The school’s recent history at quarterback includes players Richie Williams and Armanti Edwards, both of whom directed the Mountaineers to national championships from 2005-07.
Even DeAndre Presley, whom Jackson replaced in the starting lineup midway through the 2011 season, was the Southern Conference’s offensive player of the year in 2010.
Jackson said he has strong relationships with all three of his predecessors.
“I’ve tried to take a little bit from each of them,” said Jackson, a communications/advertising major. “I’ve had the opportunity to learn. They each did something that made them into their own kind of quarterback. So I’ve tried to learn from them, so I can mold myself into my own quarterback.”
From Williams, Jackson said he learned how important it is to be an all-around threat. Last season, Jackson threw for a school sophomore record 2,001 yards and rushed for 296 yards in 10 games (he started just seven of them).
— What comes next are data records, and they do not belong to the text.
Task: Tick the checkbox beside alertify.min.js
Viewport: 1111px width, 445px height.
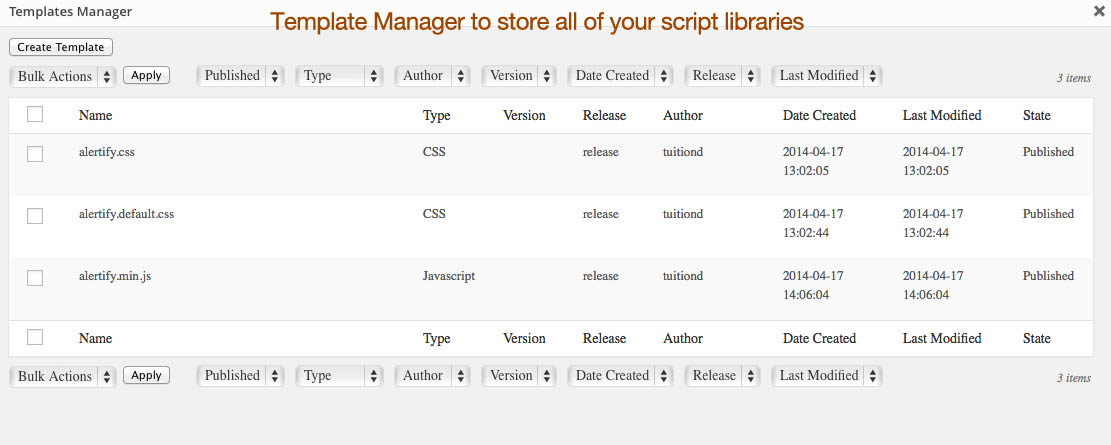Action: point(35,278)
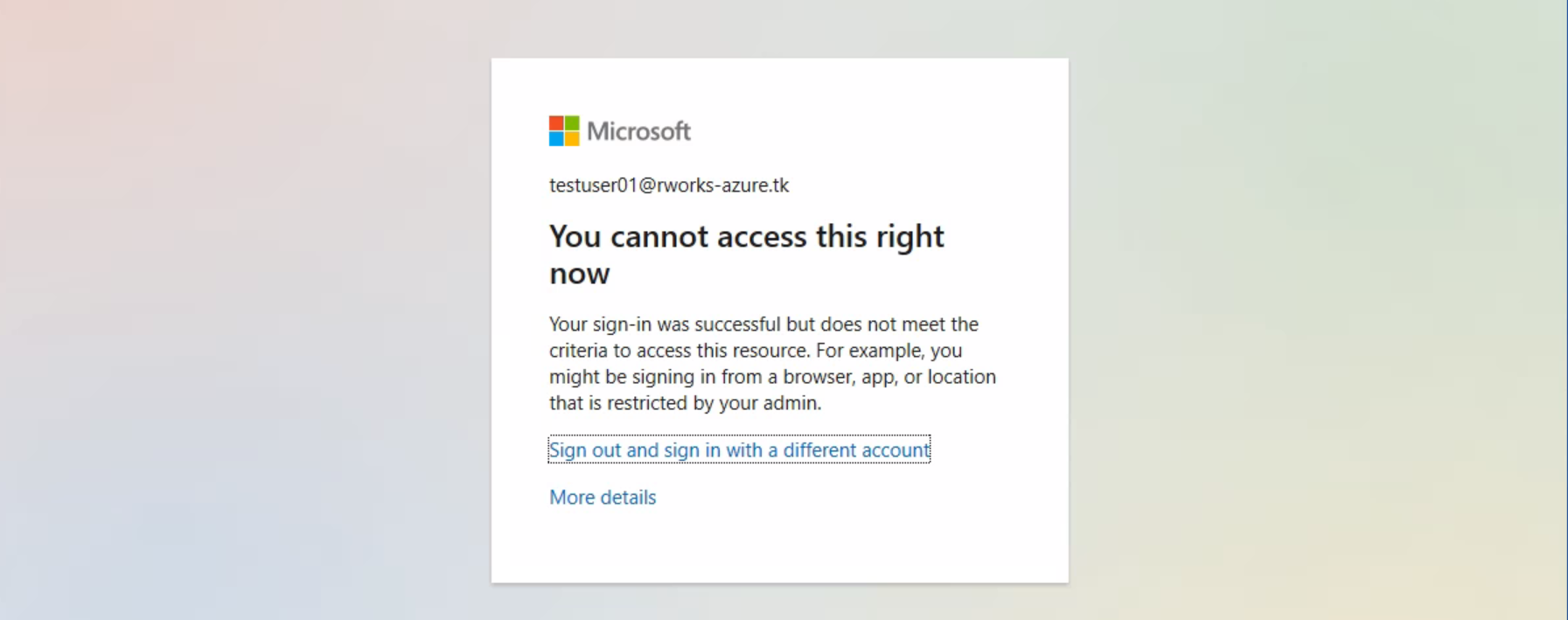Click the green square in Microsoft logo
The height and width of the screenshot is (620, 1568).
click(572, 123)
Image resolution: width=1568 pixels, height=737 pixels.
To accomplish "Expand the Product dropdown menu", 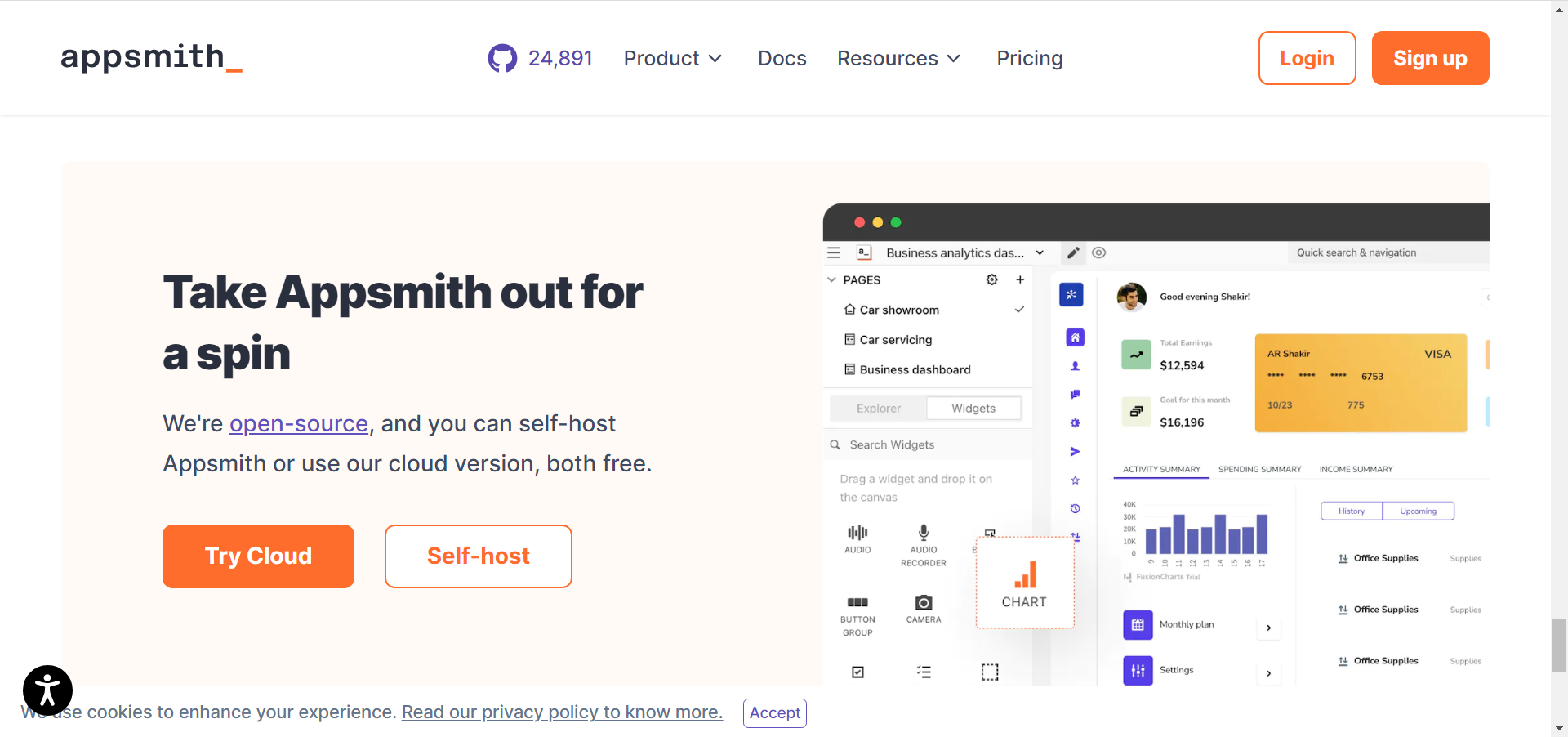I will point(672,59).
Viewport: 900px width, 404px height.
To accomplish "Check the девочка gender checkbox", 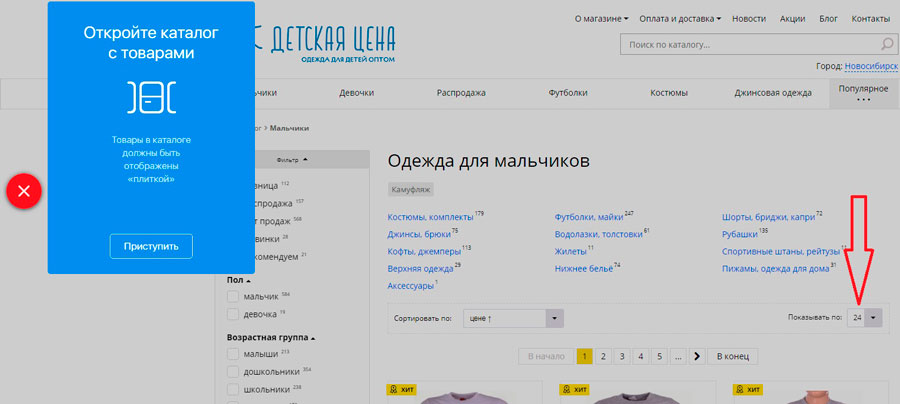I will 233,314.
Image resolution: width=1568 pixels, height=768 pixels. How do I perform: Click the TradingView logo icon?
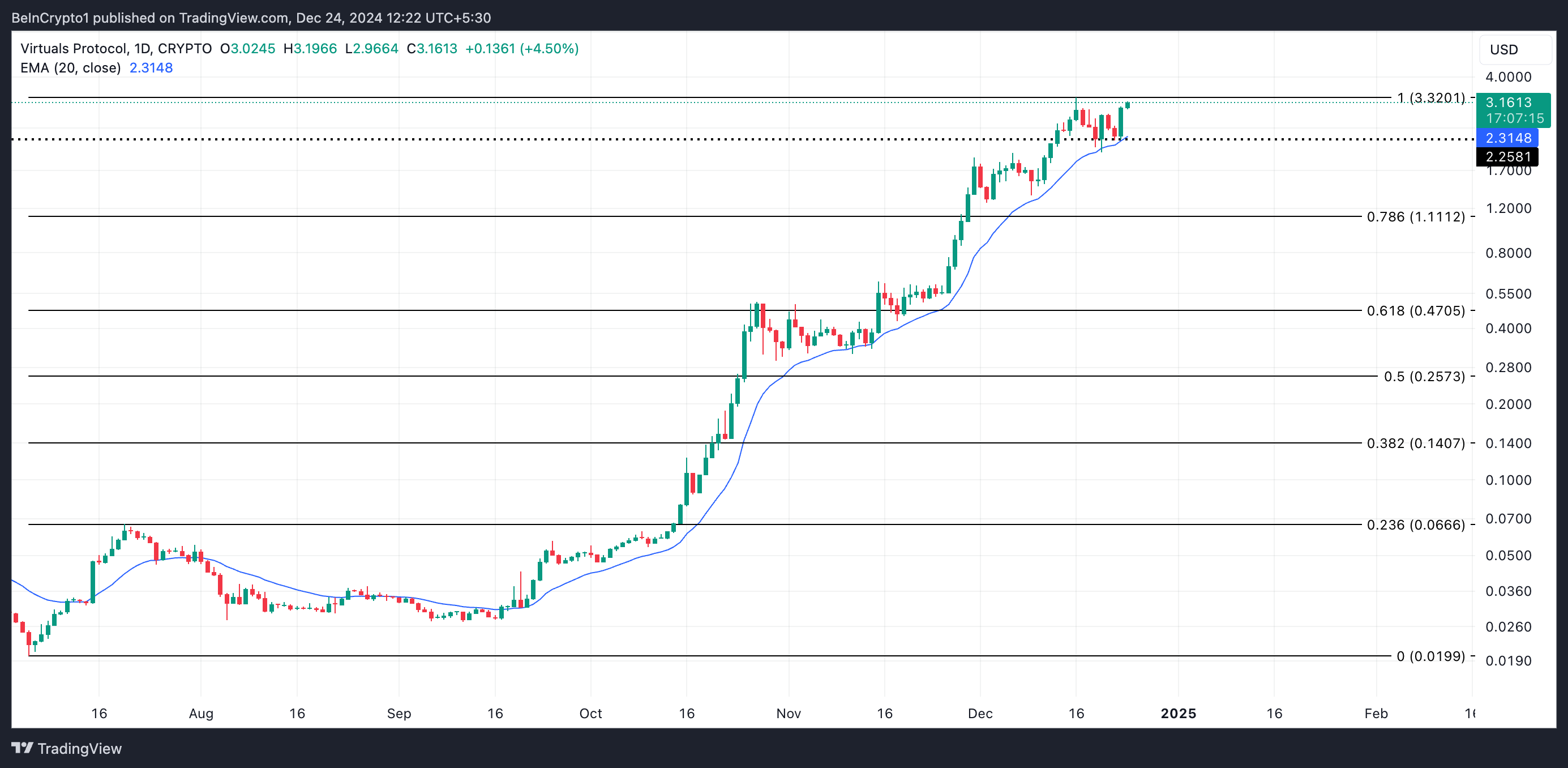click(23, 748)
He accounted for 22 touchdowns (15 passing, seven rushing).
From Edwards, he learned how to lead through example. “He would show you the way on the field, not by talking, but by doing it,” said Jackson.
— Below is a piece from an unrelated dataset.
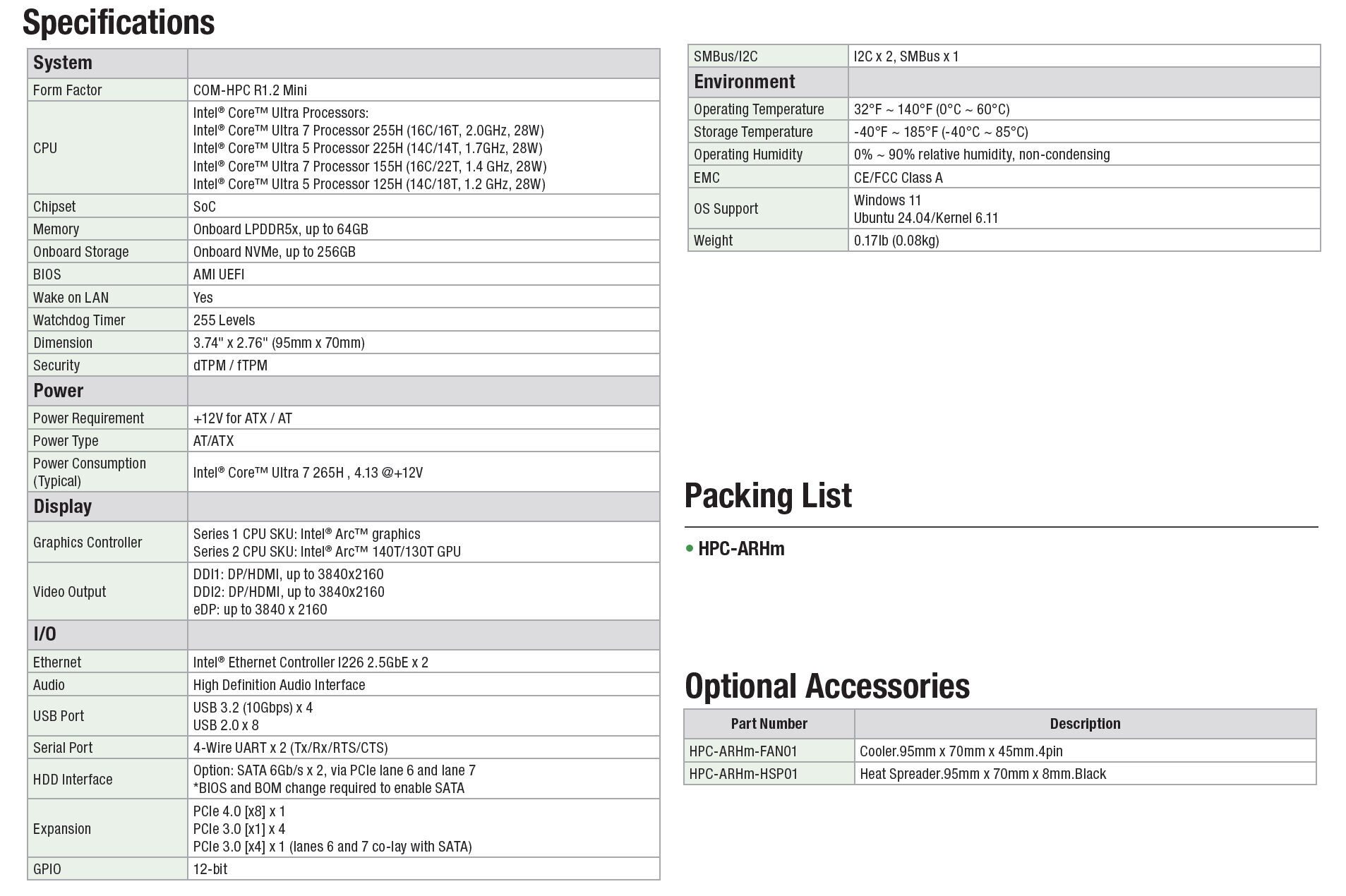
Task: Click the Part Number column header
Action: (769, 724)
And from Presley, Jackson learned the power of communicating vocally. “When DeAndre spoke, I listened,” Jackson said.
How well Jackson incorporates those traits into the already impressive skills he owns will go a long way in determining the Mountaineers’ fate this season.
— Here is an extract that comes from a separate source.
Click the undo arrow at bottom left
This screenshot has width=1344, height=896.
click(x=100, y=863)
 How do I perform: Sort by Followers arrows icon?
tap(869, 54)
“Jamal is a guy who has played – and while it hasn’t been a ton – it’s always good to have experience at quarterback,” said Appalachian offensive coordinator Scott Satterfield. “The work he’s put in during the offseason has been tremendous.
“He can run and has a really good throwing arm. He’s a big-time weapon for us.”
Jackson was thrust into the middle of things as a sophomore last season after Presley, who had started the season with a shaky game at Virginia Tech and never got the offense fully on track after that, was injured. Jackson responded by completing 21-of-27 passes for 237 yards and three touchdowns in his first start against The Citadel. The job was his.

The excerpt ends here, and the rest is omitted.